Minimal Dynamic Allocation Policy (DYN04)
Level \(\rightarrow\) Advisory
- Category
- Safety:
\(\checkmark\)
- Cyber:
\(\checkmark\)
- Goal
- Maintainability:
\(\checkmark\)
- Reliability:
\(\checkmark\)
- Portability:
- Performance:
- Security:
Remediation \(\rightarrow\) Low
Verification Method \(\rightarrow\) Compiler restrictions
Reference
Power of Ten rule 3: "Do not use dynamic memory allocation after initialization."
Description
The following restrictions must be in effect:
No_Local_Allocators
No_Dependence
=>Ada.Unchecked_Deallocation
In this approach dynamic allocation is only allowed during "start-up" and no later. Deallocations never occur. As a result, storage exhaustion should never occur assuming the initial allotment is sufficient. This assumption is as strong as when using only declared objects on the "stack" because in that case a sufficient initial storage allotment for the stack must be made.

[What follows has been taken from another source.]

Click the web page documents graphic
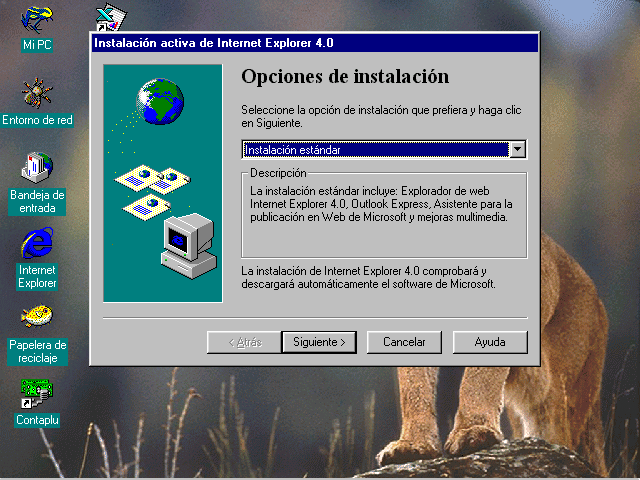click(152, 191)
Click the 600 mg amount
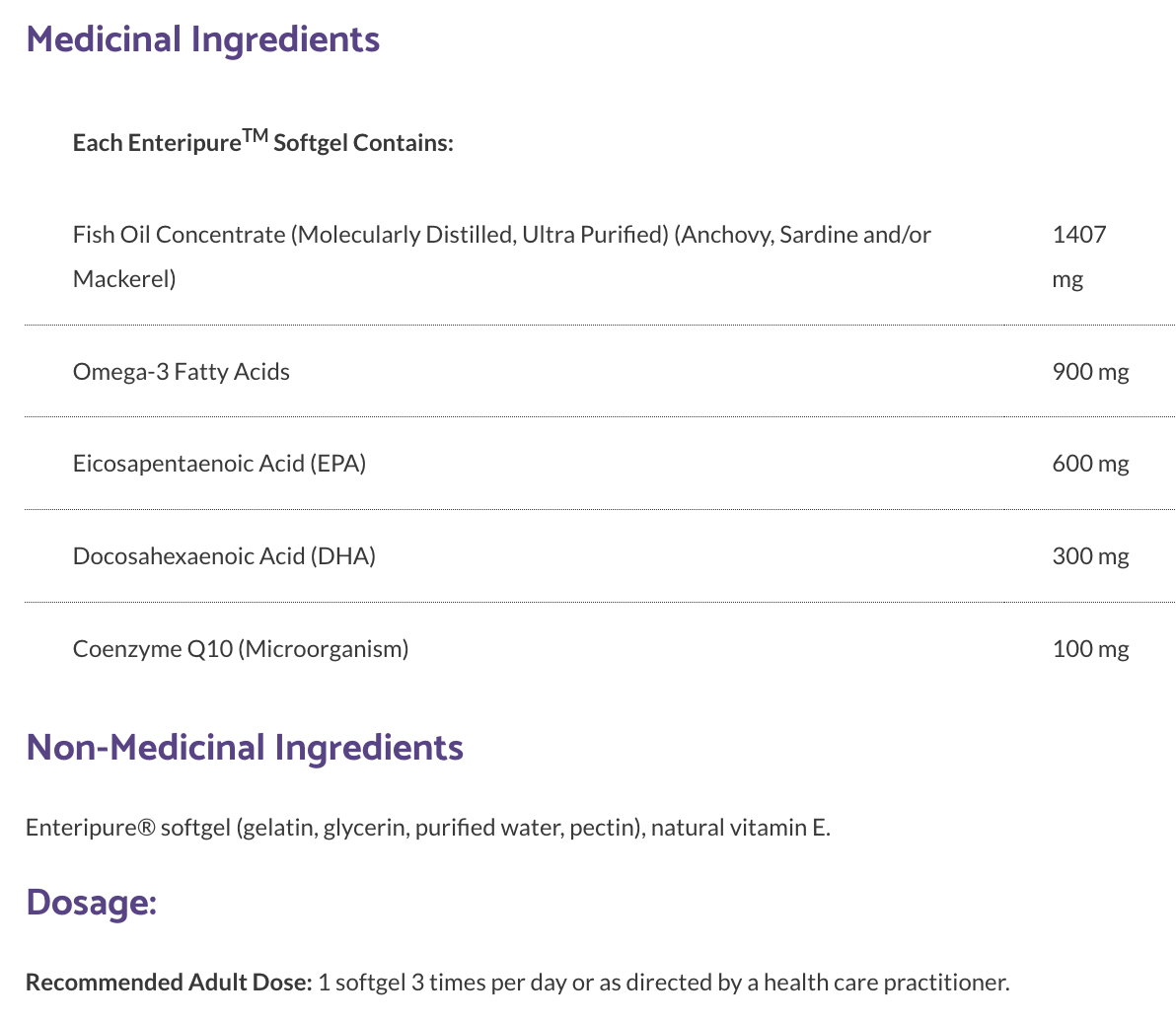 click(1090, 464)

In this approach the following constructs are not allowed:
Unchecked Deallocations
Note that some operating systems intended for this domain directly support this policy.
Applicable Vulnerability within ISO TR 24772-2
4.10 Storage Pool
Applicable Common Weakness Enumeration
Noncompliant Code Example
Any code using the constructs listed above.
Compliant Code Example
Code performing dynamic allocations any time prior to an arbitrary point designated as the end of the "startup" interval.
Notes
The compiler, and/or GNATcheck, will detect violations of the restrictions.